The records that follow should be returned exactly, pictures excluded.

(SOURCE DATA begins)

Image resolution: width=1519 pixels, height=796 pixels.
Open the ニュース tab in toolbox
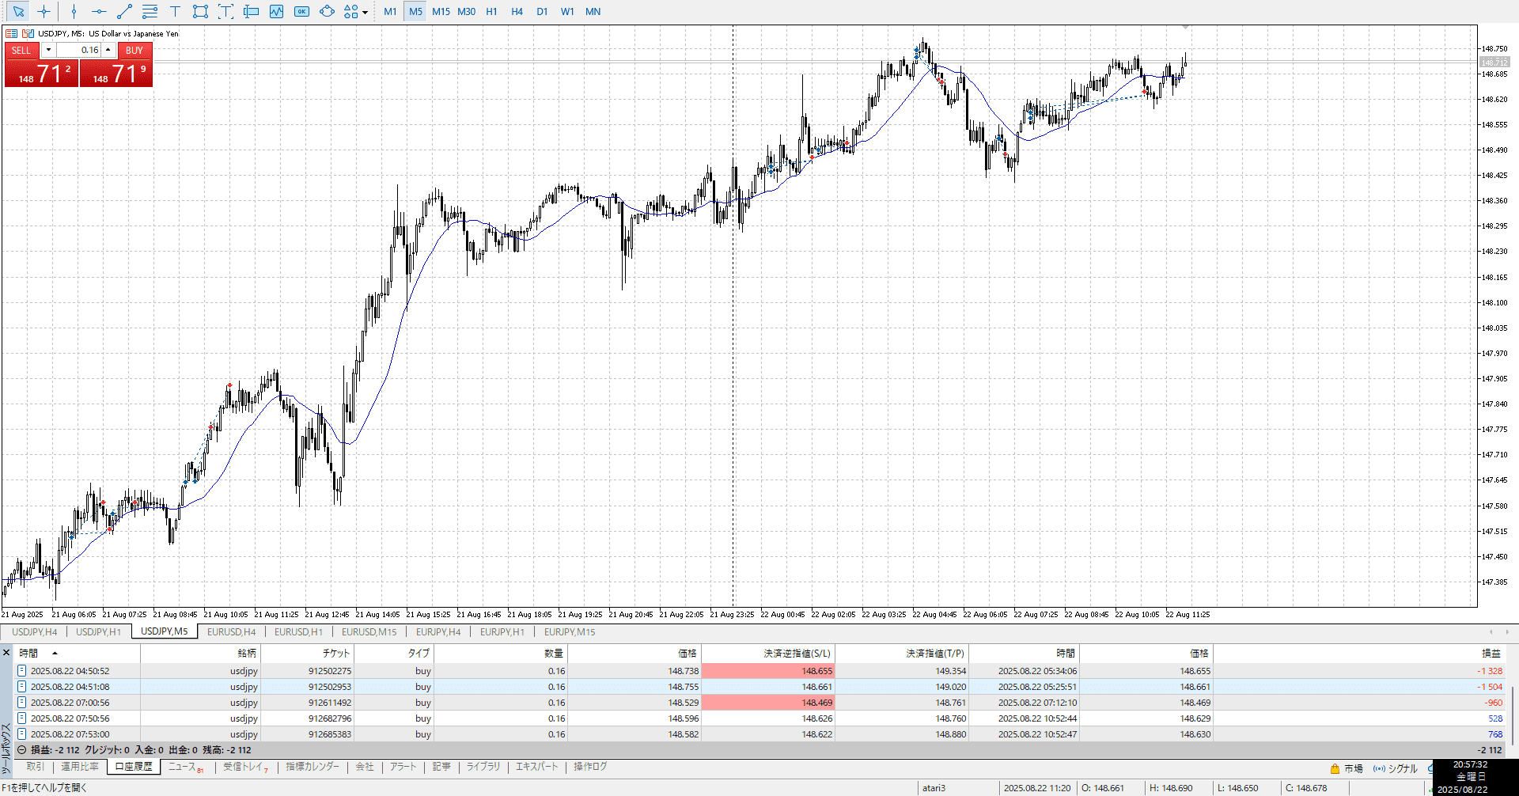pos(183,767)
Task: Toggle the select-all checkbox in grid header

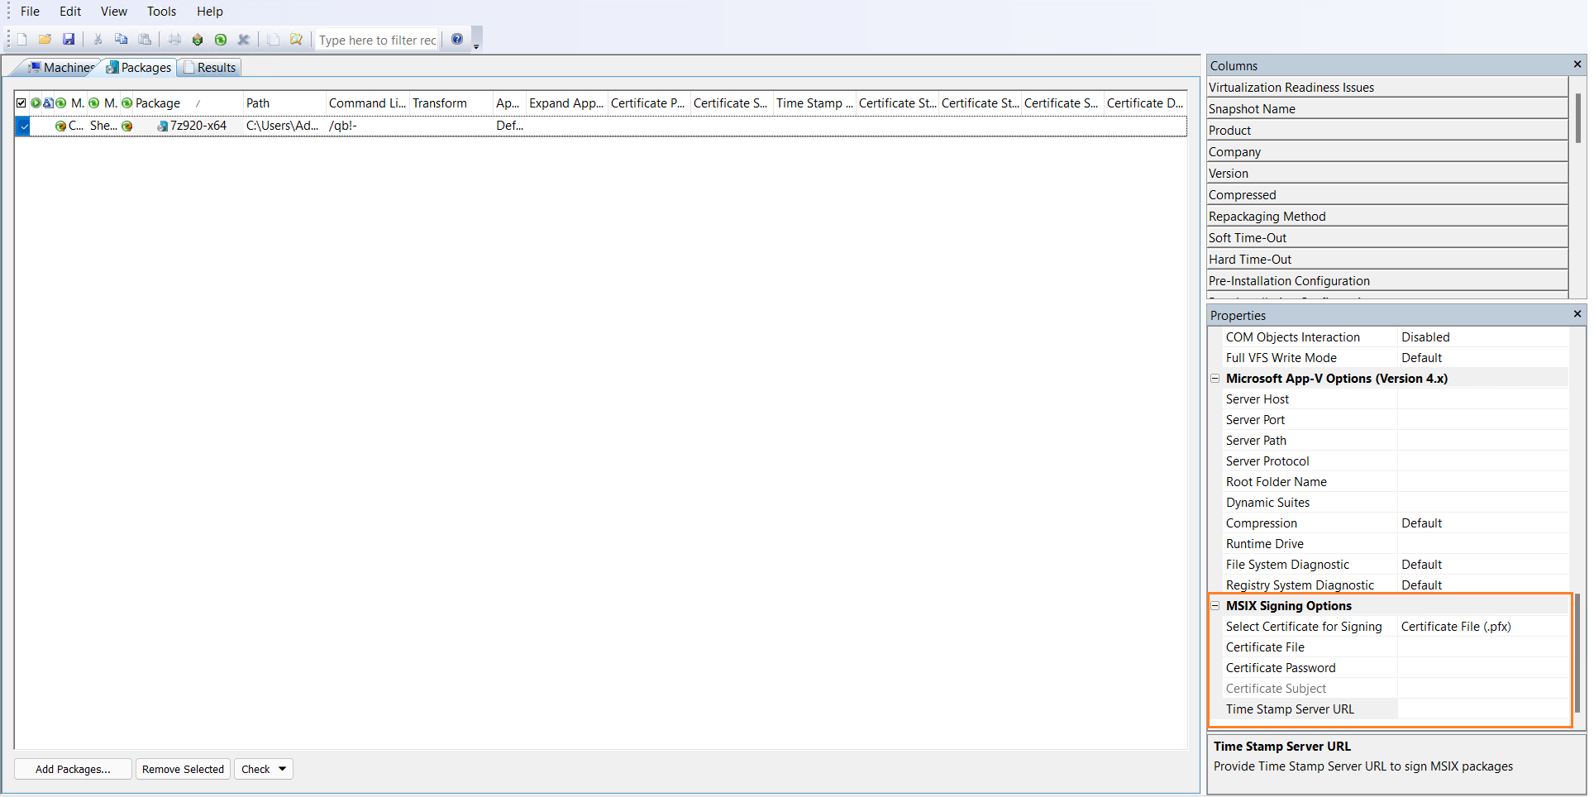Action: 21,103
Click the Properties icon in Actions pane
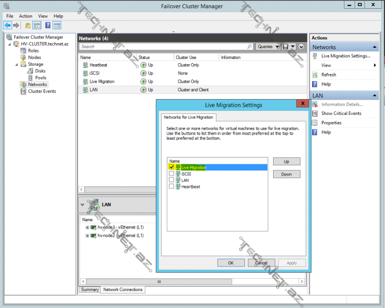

(SOURCE DATA ends)

PROBLEM SOLUTION
Image resolution: width=1519 pixels, height=796 pixels.
Open the ニュース tab in toolbox
pos(183,767)
Task: Toggle the select-all checkbox in grid header

Action: 21,103
Click the Properties icon in Actions pane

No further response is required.